Contrariamente ao que Pacheco Pereira escreveu no PÚBLICO, acho que para Portugal é muito bom ter um presidente da CE português. Mesmo que ele seja a segunda ou terceira escolha, ou uma solução de compromisso. O que é fundamental é que Durão Barroso enquanto presidente da CE desempenhe um bom papel, porque isso vai melhorar a imagem deste país. O que é importante em Portugal, neste momento, é que se forme um bom Governo. Um Governo constituído por homens competentes e que estejam dispostos a lutar pela melhoria das condições económicas e sociais do país.

Numa escala de zero a 20 que nota é que dava ao Governo cessante?

É muito difícil a meio do mandato dar-se uma nota.
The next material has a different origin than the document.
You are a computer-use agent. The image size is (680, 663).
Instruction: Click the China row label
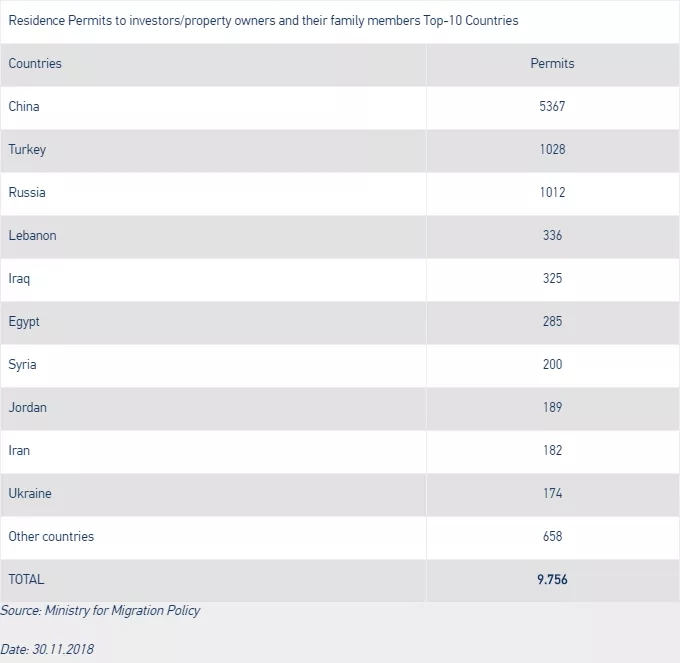point(24,106)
Quando se fala no corte das despesas públicas, quem lida com custos sabe que é muito difícil reduzi-los de um dia para o outro, demora tempo, as medidas tomam-se, mas para aparecerem resultados é preciso passarem anos. Mas quando olho para a performance da dra Ferreira Leite, acho que ela está no caminho certo. É um caminho ingrato e aborrecido. As notícias que dá agora são más, mas a médio prazo são boas para o país e para as pessoas.

Quem gostaria de ver a ocupar a pasta das Finanças? António Borges, por exemplo, tem o perfil indicado...

Claro que tem. O professor Eduardo Catroga é outra pessoa. Em Portugal há pessoas perfeitamente capazes de desempenharem missões difíceis. O problema está em que, cada vez mais, as pessoas não querem entrar na vida política.

Santana Lopes tem o perfil que inspira confiança aos empresários? É alguém capaz de fazer os sacrifícios na altura certa?

Essa pergunta é extremamente delicada. Até hoje nunca conheci o dr. Pedro Santana Lopes. Como presidente da Câmara Municipal de Lisboa (CML) escrevi-lhe uma carta po causa de terem posto flores na Av. da Liberdade, onde lhe disse: olhe, não sei se o sr. é bom ou mau presidente, sei que tornou a Av. da Liberdade mais agradável para passear. Não sei como é que ele se comportará. Ser presidente da Câmara Municipal da Figueira da Foz é uma coisa, ser presidente da CML é outra, e ser primeiro-ministro é completamente diferente. Ele tem que ter uma uma visão internacional. Tem de saber se quer que a União Europeia (UE) seja uma realidade federalista, ou seja apenas uma zona tipo EFTA antiga, um pouco mais desenvolvida. É isso que esperamos que eles nos diga.

Disse recentemente que no início da sua carreira não tinha sentido a corrupção como um problema grave no país, mas considera agora que é um tumor que tende a alastar. Este tumor alastra porquê? Também devido a uma certa promiscuidade entre o mundo empresarial e político?

Evidentemente que é. O problema do financiamentos dos partidos políticos e o problema das necessidades de determinados desenvolvimentos leva a que muitas vezes se recorram a métodos que não devem ser utilizados. Os partidos políticos deviam ser financiados não pelo Estado, mas pela sociedade a que pertencem - companhias ou cidadãos. E deviam ser financiados de uma forma muito aberta e transparente.